- DATA RECORDS -
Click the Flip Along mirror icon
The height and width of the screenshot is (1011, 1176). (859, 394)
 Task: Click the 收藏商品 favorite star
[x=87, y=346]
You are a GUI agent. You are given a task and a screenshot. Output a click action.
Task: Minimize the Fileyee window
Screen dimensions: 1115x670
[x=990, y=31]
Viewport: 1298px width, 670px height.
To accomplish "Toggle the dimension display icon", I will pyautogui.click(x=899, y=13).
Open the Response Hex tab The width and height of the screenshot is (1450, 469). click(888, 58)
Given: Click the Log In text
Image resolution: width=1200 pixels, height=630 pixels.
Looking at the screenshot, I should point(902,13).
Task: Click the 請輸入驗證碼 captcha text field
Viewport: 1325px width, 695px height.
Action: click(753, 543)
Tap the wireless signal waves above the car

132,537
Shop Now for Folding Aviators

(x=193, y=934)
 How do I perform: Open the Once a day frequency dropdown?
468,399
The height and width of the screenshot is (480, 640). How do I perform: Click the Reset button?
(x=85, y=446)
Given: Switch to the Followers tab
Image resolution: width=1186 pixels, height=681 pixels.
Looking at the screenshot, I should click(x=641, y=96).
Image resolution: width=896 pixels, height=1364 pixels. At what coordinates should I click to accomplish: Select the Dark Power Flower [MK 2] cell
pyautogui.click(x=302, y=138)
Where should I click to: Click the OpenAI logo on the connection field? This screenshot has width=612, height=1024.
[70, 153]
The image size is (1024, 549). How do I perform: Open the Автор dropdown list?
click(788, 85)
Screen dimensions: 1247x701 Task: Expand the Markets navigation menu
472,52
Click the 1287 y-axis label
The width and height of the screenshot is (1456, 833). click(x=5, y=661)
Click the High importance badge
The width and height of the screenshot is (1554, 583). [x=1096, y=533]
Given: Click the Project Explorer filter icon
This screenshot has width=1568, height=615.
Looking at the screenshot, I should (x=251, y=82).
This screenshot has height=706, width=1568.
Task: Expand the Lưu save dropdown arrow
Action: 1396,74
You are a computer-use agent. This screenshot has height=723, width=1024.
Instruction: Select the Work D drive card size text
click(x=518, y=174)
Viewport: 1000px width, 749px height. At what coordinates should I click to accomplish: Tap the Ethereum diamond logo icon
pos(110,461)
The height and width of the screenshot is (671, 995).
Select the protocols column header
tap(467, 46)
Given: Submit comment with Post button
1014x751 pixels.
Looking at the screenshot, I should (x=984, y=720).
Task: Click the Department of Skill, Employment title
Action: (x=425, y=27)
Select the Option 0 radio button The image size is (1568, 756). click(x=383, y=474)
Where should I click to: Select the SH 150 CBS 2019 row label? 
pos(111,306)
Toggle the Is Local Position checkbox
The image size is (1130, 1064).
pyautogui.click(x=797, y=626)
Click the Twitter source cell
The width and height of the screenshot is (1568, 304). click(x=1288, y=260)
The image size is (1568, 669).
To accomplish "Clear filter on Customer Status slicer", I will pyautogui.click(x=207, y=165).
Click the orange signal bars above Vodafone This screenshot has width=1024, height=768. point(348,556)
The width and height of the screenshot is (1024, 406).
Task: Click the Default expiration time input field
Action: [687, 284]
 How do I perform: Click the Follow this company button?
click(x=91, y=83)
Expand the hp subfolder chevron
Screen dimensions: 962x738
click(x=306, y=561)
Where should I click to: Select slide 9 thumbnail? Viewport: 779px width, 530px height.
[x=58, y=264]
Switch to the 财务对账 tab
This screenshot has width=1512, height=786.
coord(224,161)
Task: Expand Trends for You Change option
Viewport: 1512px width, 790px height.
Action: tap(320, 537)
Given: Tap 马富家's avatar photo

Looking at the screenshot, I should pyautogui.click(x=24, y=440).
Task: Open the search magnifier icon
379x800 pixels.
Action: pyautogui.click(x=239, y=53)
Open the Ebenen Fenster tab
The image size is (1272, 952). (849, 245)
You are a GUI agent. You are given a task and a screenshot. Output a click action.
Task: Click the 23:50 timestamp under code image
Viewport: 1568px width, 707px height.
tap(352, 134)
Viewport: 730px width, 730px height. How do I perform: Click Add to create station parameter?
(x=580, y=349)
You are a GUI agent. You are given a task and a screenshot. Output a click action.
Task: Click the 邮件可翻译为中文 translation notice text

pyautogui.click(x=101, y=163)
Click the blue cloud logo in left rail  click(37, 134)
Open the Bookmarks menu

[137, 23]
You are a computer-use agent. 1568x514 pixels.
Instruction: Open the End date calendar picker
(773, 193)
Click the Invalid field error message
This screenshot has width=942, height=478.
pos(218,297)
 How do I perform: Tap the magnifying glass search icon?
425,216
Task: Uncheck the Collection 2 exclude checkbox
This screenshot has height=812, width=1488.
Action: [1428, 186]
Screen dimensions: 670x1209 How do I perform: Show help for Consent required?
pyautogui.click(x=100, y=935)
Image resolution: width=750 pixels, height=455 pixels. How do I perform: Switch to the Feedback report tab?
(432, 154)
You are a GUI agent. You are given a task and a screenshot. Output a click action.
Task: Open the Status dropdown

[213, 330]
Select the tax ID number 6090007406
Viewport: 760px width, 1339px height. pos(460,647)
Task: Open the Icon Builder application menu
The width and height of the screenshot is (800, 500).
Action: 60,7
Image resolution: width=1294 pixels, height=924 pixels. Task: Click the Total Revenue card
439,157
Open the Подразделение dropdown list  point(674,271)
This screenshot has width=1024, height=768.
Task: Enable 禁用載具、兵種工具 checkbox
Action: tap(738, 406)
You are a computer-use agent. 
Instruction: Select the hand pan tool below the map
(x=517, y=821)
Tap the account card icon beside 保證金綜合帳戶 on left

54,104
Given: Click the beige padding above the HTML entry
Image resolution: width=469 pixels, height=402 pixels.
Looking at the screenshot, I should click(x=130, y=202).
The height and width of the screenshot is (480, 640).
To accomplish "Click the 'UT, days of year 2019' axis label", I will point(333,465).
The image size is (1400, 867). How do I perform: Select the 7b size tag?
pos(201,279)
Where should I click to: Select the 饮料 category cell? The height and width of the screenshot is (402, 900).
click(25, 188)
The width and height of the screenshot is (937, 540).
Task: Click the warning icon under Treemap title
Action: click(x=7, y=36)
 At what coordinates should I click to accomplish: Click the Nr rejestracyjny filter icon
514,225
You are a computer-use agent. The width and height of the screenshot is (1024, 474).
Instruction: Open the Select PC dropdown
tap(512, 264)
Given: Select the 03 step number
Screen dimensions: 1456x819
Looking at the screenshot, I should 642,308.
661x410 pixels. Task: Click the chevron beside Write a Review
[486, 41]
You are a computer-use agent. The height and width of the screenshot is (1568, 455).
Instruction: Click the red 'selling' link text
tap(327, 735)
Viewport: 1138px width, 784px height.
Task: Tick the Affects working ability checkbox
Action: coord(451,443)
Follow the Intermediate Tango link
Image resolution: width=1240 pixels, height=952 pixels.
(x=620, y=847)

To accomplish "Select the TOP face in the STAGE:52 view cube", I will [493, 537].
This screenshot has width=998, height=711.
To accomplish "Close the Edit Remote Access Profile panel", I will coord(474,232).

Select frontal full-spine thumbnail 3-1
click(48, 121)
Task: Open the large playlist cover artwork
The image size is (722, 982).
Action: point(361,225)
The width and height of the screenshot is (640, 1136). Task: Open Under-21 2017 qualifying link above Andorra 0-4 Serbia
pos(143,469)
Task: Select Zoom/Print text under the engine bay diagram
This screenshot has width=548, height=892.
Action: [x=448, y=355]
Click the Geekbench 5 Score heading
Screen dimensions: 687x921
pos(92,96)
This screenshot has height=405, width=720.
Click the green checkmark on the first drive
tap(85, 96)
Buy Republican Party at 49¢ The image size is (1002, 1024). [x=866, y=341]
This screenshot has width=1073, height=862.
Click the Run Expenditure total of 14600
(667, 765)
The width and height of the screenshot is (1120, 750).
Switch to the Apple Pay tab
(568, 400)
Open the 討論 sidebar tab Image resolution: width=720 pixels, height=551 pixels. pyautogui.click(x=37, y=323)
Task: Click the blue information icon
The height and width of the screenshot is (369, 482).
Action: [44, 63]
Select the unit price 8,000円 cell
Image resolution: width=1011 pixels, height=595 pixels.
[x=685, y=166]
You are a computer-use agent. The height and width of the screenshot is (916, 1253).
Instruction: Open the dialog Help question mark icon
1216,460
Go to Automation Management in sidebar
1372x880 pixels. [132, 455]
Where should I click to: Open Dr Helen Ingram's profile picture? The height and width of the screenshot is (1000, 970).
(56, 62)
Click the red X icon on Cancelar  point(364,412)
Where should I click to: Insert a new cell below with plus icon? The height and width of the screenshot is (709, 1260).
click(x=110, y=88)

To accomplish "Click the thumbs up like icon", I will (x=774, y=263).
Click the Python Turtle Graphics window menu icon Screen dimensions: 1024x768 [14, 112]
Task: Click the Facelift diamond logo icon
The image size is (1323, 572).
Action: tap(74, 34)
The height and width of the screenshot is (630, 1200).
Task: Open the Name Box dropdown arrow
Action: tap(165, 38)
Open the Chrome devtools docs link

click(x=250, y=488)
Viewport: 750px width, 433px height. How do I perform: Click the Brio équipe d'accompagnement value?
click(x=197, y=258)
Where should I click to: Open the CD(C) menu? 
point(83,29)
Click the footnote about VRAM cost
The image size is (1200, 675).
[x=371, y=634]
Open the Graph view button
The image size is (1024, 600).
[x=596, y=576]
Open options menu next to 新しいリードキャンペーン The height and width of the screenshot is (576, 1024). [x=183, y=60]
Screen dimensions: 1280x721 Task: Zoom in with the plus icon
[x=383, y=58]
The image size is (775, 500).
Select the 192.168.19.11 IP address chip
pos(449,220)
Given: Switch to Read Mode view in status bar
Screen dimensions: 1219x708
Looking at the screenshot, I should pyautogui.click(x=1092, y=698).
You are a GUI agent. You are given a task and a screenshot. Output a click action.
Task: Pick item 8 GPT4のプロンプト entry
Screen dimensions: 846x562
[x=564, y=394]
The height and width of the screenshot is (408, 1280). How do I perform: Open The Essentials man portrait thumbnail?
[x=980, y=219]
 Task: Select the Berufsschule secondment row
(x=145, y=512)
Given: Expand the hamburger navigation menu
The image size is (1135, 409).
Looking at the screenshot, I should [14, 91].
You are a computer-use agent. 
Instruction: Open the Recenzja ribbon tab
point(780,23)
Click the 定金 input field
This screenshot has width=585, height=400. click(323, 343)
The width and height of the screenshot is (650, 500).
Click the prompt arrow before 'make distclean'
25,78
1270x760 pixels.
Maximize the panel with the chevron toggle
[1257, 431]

- TASK INSTRUCTIONS -
Going through the entries above, show each line that contains "entry".

- SOLVED PROBLEM -
Given: Click the beige padding above the HTML entry
Task: Pick item 8 GPT4のプロンプト entry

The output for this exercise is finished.